> Exercise description: Pick up the interview with Michael Holland about Special Olympics below and continue it from its last sentence.

- Ann Hardie For the AJC
If you were to focus on Michael Holland’s many challenges — autism, kidney disease, tic and seizure disorders, among them — you would miss his many, many strengths. The Douglasville resident is a committed athlete, having participated for 13 years in Special Olympics Georgia. Holland also is a global messenger for Special Olympics, advocating and building support for the organization and people with intellectual disabilities. Asked if others view him as an inspiration, the 21-year-old modestly answers, “I would say so.” The AJC caught up with Holland shortly after he returned from Washington, D.C., where he shared with lawmakers what Special Olympics has meant to him and people around the world and why our public officials need to continue to support it.
Q: Tell us about yourself. What do you like to do?
A: I enjoy doing puzzles, playing video games, watching TV and hanging out with my dog, Rex.
Q: And you enjoy Special Olympics, right?
A: I always have a blast. I do a lot of different sports — swimming, golf, basketball, basketball team skills, soccer, soccer skills, skiing, bowling. The team sports help me work with my team skills. I have friends to compete with and I also meet a lot of different people. There are the opening ceremonies and a dance. There is the Olympic Village, an area with crafts and games. They also do health screenings.
Q: Do you have a favorite sport?
A: I honestly don’t.
Q: You’ve participated in Special Olympics Georgia. Do you ever see yourself participating in the USA Games, even the World Games?
A: I want to move up. I would like to travel the world.
Q: What did you do in Washington, D.C.?
A: I met with senators and congressmen, including Sen. David Perdue and Sen. Johnny Isakson. I asked them for their support for $4.5 million for the Special Olympics Healthy Athletes program. It offers free screenings and health exams for athletes. I also asked them to support $10 million for the Special Olympics Unified Schools program, which places students with disabilities and students without disabilities together in classes and sports.

> Recorded data:
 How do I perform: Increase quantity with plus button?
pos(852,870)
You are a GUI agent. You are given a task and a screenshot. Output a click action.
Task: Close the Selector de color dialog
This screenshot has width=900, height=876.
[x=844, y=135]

> Output of the task:
Q: What did the lawmakers ask you?
A: What Special Olympics means to me. I told them it is like a home away from home for me. It teaches me a lot of different skills from the different sports. It helps make me more confident and independent.
Q: Didn’t you also have a chance to meet U.S. Secretary of Education Betsy DeVos?
A: She came and talked at a dinner for the Special Olympics athletes. I got to talk to her about my school, the Georgia Cyber Academy. I go to class online. If I miss class when I am at the Special Olympics, I can go back and watch the recording. I also can take my computer with me and log on wherever I am. There’s a lot of freedom in it.
Q: What did you think of Washington, D.C.?
A: Very cool. We walked down the National Mall and I got to see the Washington Monument and the White House. It snowed the day we left.
Q: Why do you think people with disabilities should participate in Special Olympics?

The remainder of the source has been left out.